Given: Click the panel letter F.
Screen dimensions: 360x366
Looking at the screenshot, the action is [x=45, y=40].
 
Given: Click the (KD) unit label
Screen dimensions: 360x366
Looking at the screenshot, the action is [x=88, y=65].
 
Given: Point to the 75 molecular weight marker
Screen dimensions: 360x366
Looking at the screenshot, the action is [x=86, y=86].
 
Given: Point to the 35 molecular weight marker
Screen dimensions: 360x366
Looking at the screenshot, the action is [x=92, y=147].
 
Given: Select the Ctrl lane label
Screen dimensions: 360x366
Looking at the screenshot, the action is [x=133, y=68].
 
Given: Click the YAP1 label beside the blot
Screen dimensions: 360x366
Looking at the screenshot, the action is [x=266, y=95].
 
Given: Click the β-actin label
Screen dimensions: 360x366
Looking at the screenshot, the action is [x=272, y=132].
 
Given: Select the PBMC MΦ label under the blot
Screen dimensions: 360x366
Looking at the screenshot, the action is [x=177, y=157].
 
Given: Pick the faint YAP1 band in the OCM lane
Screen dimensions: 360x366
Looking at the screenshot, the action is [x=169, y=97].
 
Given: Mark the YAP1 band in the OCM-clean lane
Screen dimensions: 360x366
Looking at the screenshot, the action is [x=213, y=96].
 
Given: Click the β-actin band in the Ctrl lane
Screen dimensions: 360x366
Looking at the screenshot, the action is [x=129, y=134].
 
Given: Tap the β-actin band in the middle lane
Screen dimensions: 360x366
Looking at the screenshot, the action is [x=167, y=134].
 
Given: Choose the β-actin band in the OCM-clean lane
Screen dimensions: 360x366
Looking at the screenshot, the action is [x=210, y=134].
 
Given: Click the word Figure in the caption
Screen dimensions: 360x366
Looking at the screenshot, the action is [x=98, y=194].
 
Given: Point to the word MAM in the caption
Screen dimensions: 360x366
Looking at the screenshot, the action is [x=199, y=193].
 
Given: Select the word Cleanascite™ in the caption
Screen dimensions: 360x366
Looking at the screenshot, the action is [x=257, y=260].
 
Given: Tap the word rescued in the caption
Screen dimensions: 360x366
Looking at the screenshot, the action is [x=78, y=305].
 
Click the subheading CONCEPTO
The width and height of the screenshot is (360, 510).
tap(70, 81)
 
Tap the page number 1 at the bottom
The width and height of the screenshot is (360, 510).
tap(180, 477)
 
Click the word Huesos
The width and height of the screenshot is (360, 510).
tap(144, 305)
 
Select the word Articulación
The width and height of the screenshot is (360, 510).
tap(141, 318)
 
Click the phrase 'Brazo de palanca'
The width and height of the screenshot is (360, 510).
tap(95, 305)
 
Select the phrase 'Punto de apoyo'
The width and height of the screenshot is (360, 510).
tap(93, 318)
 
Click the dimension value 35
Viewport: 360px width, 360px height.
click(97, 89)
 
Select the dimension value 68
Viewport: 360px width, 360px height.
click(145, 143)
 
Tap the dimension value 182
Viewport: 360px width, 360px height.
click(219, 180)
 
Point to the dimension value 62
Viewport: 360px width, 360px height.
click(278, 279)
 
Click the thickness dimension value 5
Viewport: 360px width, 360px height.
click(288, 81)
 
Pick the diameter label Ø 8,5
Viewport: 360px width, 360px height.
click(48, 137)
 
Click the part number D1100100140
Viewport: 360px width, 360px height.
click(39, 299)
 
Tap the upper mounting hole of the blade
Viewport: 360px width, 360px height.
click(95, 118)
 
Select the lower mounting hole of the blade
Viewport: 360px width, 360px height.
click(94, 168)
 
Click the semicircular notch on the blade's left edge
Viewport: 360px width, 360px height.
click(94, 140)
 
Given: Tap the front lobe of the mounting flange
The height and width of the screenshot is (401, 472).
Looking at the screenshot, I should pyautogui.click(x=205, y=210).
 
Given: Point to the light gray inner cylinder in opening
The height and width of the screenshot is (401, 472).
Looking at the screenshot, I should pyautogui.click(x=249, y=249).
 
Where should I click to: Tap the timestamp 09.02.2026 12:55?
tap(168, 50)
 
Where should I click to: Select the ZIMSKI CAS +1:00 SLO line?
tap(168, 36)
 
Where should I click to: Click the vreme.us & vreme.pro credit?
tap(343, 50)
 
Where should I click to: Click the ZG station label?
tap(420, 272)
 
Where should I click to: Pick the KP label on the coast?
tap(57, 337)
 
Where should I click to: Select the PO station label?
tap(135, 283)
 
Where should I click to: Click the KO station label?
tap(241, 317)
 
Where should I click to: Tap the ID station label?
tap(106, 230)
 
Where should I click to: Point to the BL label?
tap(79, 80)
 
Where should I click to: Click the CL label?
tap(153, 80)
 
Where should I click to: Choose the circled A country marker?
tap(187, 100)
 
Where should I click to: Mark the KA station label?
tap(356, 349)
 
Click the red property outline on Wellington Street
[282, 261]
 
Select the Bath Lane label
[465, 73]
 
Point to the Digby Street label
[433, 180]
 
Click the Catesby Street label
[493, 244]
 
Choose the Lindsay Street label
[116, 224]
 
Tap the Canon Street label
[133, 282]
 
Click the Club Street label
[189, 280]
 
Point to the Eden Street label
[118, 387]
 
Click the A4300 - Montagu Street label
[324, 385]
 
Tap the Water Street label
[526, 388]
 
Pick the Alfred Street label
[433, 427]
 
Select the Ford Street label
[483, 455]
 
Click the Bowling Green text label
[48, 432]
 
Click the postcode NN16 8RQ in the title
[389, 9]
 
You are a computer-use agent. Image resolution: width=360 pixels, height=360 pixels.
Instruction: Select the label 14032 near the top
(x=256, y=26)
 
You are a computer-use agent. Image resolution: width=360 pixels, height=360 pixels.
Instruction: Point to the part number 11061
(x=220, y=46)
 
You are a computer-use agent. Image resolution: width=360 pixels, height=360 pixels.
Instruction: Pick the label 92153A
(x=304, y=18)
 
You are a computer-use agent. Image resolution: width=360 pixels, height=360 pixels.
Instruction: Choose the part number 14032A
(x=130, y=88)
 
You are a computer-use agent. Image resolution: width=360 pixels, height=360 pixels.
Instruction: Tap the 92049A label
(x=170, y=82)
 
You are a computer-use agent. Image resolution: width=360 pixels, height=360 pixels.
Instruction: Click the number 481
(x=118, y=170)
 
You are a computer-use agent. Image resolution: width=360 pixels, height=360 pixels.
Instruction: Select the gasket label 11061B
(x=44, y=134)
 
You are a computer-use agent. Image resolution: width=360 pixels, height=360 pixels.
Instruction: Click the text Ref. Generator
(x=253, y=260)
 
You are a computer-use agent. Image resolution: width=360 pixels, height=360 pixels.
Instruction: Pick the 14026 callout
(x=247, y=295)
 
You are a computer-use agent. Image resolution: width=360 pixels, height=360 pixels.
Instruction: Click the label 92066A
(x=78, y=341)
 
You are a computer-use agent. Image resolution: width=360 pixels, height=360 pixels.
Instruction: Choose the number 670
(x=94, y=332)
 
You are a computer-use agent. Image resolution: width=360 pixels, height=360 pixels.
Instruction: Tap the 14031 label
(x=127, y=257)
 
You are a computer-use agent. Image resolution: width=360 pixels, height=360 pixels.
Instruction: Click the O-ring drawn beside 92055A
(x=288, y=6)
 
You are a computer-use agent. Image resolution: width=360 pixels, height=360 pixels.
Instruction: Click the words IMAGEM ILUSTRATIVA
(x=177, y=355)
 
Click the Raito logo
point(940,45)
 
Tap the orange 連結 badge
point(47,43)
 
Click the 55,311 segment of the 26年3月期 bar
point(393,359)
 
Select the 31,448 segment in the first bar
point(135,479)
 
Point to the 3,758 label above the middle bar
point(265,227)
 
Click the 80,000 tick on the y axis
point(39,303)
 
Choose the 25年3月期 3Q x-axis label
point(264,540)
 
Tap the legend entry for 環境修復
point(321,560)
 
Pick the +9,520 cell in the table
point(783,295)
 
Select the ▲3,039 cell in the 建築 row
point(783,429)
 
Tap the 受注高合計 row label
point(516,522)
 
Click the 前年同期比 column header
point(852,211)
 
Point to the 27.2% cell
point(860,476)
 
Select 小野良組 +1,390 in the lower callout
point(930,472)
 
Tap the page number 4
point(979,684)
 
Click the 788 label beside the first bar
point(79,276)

============================================================

**Problem details**. Could you copy out, unchanged and in order, the lines of the items from the line with "Tap the page number 1 at the bottom" to the line with "click(94, 140)", both included?

**Written answer**.
Tap the page number 1 at the bottom
The width and height of the screenshot is (360, 510).
tap(180, 477)
 
Click the word Huesos
The width and height of the screenshot is (360, 510).
tap(144, 305)
 
Select the word Articulación
The width and height of the screenshot is (360, 510).
tap(141, 318)
 
Click the phrase 'Brazo de palanca'
The width and height of the screenshot is (360, 510).
tap(95, 305)
 
Select the phrase 'Punto de apoyo'
The width and height of the screenshot is (360, 510).
tap(93, 318)
 
Click the dimension value 35
Viewport: 360px width, 360px height.
click(97, 89)
 
Select the dimension value 68
Viewport: 360px width, 360px height.
click(145, 143)
 
Tap the dimension value 182
Viewport: 360px width, 360px height.
click(219, 180)
 
Point to the dimension value 62
Viewport: 360px width, 360px height.
click(278, 279)
 
Click the thickness dimension value 5
Viewport: 360px width, 360px height.
click(288, 81)
 
Pick the diameter label Ø 8,5
Viewport: 360px width, 360px height.
click(48, 137)
 
Click the part number D1100100140
Viewport: 360px width, 360px height.
click(39, 299)
 
Tap the upper mounting hole of the blade
Viewport: 360px width, 360px height.
click(95, 118)
 
Select the lower mounting hole of the blade
Viewport: 360px width, 360px height.
click(94, 168)
 
Click the semicircular notch on the blade's left edge
Viewport: 360px width, 360px height.
click(94, 140)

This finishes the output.